Search code examples
pythonpytorchazure-machine-learning-service

Azure ML experiment using custom GPU CUDA environment


During the last week I have been trying to create a python experiment in Azure ML studio. The job consists on training a PyTorch (1.12.1) Neural Network using a custom environment with CUDA 11.6 for GPU acceleration. However, when attempting any movement operation I get a Runtime Error:

device = torch.device("cuda")
test_tensor = torch.rand((3, 4), device = "cpu")
test_tensor.to(device)
CUDA error: all CUDA-capable devices are busy or unavailable
CUDA kernel errors might be asynchronously reported at some other API call, so the stacktrace below might be incorrect.
For debugging consider passing CUDA_LAUNCH_BLOCKING=1.

I have tried to set CUDA_LAUNCH_BLOCKING=1, but this does not change the result.

I have also tried to check if CUDA is available:

print(f"Is cuda available? {torch.cuda.is_available()}")
print(f"Which is the current device? {torch.cuda.current_device()}")
print(f"How many devices do we have? {torch.cuda.device_count()}")
print(f"How is the current device named? {torch.cuda.get_device_name(torch.cuda.current_device())}")

and the result is completely normal:

Is cuda available? True
Which is the current device? 0
How many devices do we have? 1
How is the current device named? Tesla K80

I also tried to downgrade and change the CUDA, Torch and Python versions, but this does not seem to affect the error.
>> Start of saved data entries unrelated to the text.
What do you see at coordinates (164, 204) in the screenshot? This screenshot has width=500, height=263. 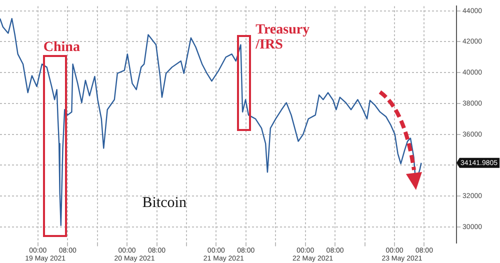 I see `annotation: Bitcoin` at bounding box center [164, 204].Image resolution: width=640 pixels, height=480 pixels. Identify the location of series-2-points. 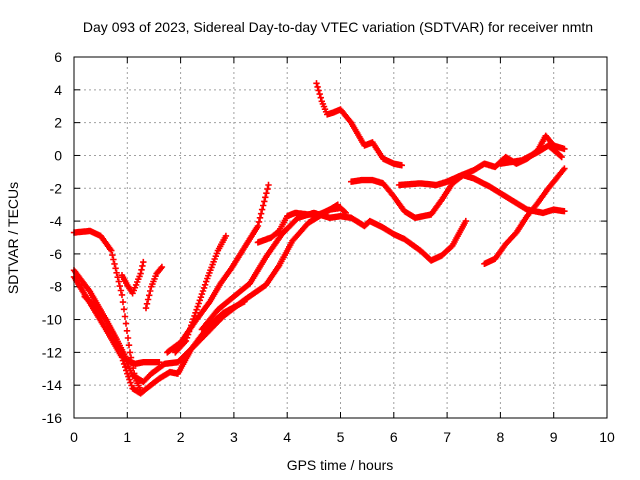
(159, 335).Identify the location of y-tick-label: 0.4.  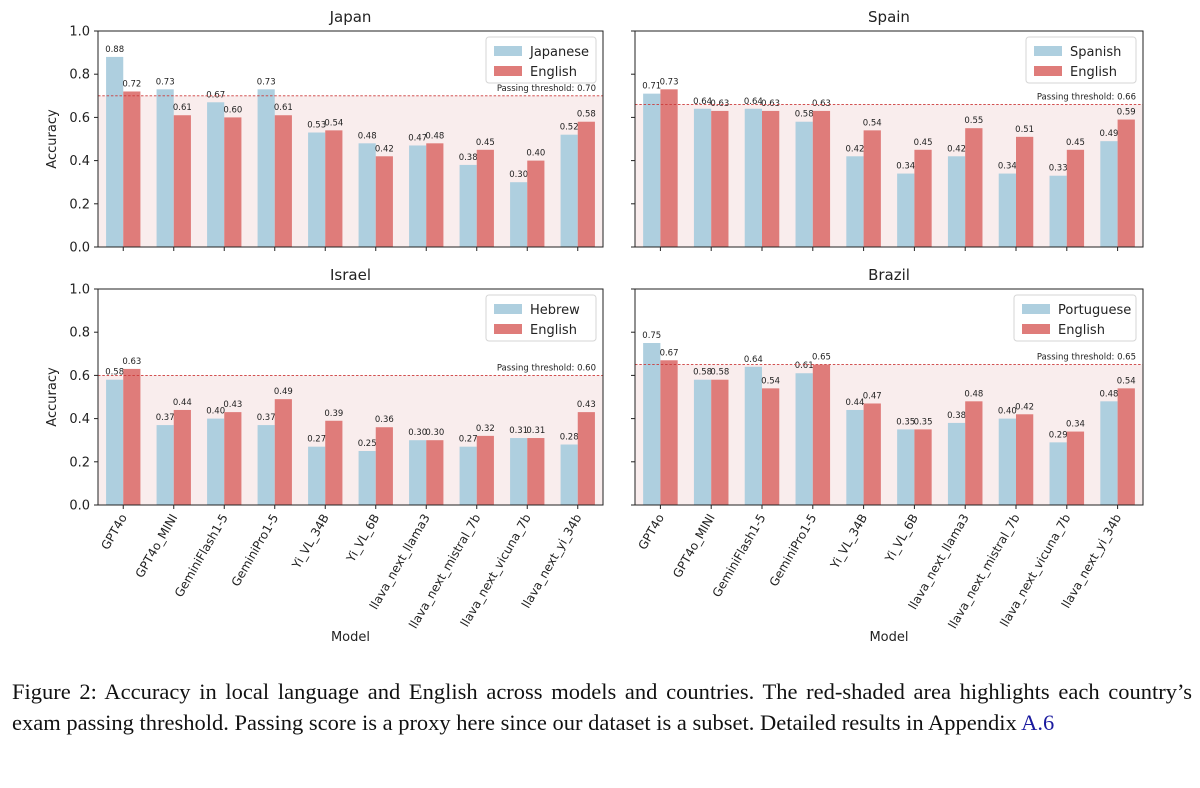
(80, 162).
As far as I found this error appears only when using a custom environment. When a curated environment is used, the scripts runs with no problem. However, as the script needs of some libraries like OpenCV, I am forced to use a custom DockerFile to create my environment, which you can read here for reference:

FROM mcr.microsoft.com/azureml/aifx/stable-ubuntu2004-cu116-py39-torch1121:biweekly.202301.1


USER root
RUN apt update
# Necessary dependencies for OpenCV
RUN apt install ffmpeg libsm6 libxext6 libgl1-mesa-glx -y 

RUN pip install numpy matplotlib pandas opencv-python Pillow scipy tqdm mlflow joblib onnx ultralytics
RUN pip install 'ipykernel~=6.0' \
                'azureml-core' \
        'azureml-dataset-runtime' \
                'azureml-defaults' \
        'azure-ml' \
        'azure-ml-component' \
                'azureml-mlflow' \
                'azureml-telemetry' \
        'azureml-contrib-services'

COPY --from=mcr.microsoft.com/azureml/o16n-base/python-assets:20220607.v1 /artifacts /var/
RUN /var/requirements/install_system_requirements.sh && \
    cp /var/configuration/rsyslog.conf /etc/rsyslog.conf && \
    cp /var/configuration/nginx.conf /etc/nginx/sites-available/app && \
    ln -sf /etc/nginx/sites-available/app /etc/nginx/sites-enabled/app && \
    rm -f /etc/nginx/sites-enabled/default
ENV SVDIR=/var/runit
ENV WORKER_TIMEOUT=400
EXPOSE 5001 8883 8888

The code from the COPY statement is a copy from one of the curated environments already predefined by Azure. I would like to highlight that I tried using the DockerFile given in one of these environments, without any modification and I get the same result.

Hence, my question is: How can I run a CUDA job using a custom environment? Is it possible?

I have tried to find a solution for this but I have not been able of finding any person with the same problem, nor any place in the Microsoft documentation where I could ask for this. I hope this is not duplicated and that any of you can help me out here.


Solution

  • The problem is indeed sensitive and hard to debug. I suspect it has to do with the underlying hardware on which the docker container is deployed, not with the actual custom Docker container and its corresponding dependencies.

    Since you have a Tesla K80, I suspect NC series video cards (upon which the environments are deployed).

    As of writing this comment (10th of February 2023), the following observation is valid (https://learn.microsoft.com/en-us/azure/machine-learning/resource-curated-environments):

    Note

    Currently, due to underlying cuda and cluster incompatibilities, on NC series only AzureML-ACPT-pytorch-1.11-py38-cuda11.3-gpu with cuda 11.3 can be used.

    Therefore, in my opinion, this can be traced back to the supported versions of CUDA + PyTorch and Python.

    What I did in my case, I just installed my dependences via a .yaml dependency file when creating the environment, starting from this base image:

    Azure container registry

    mcr.microsoft.com/azureml/curated/acpt-pytorch-1.11-py38-cuda11.3-gpu:9
    

    You can start building your docker container from this URI as base image in order to work properly on Tesla K80s.

    IMPORTANT NOTE : Using this base image did work in my case, I was able to train PyTorch models.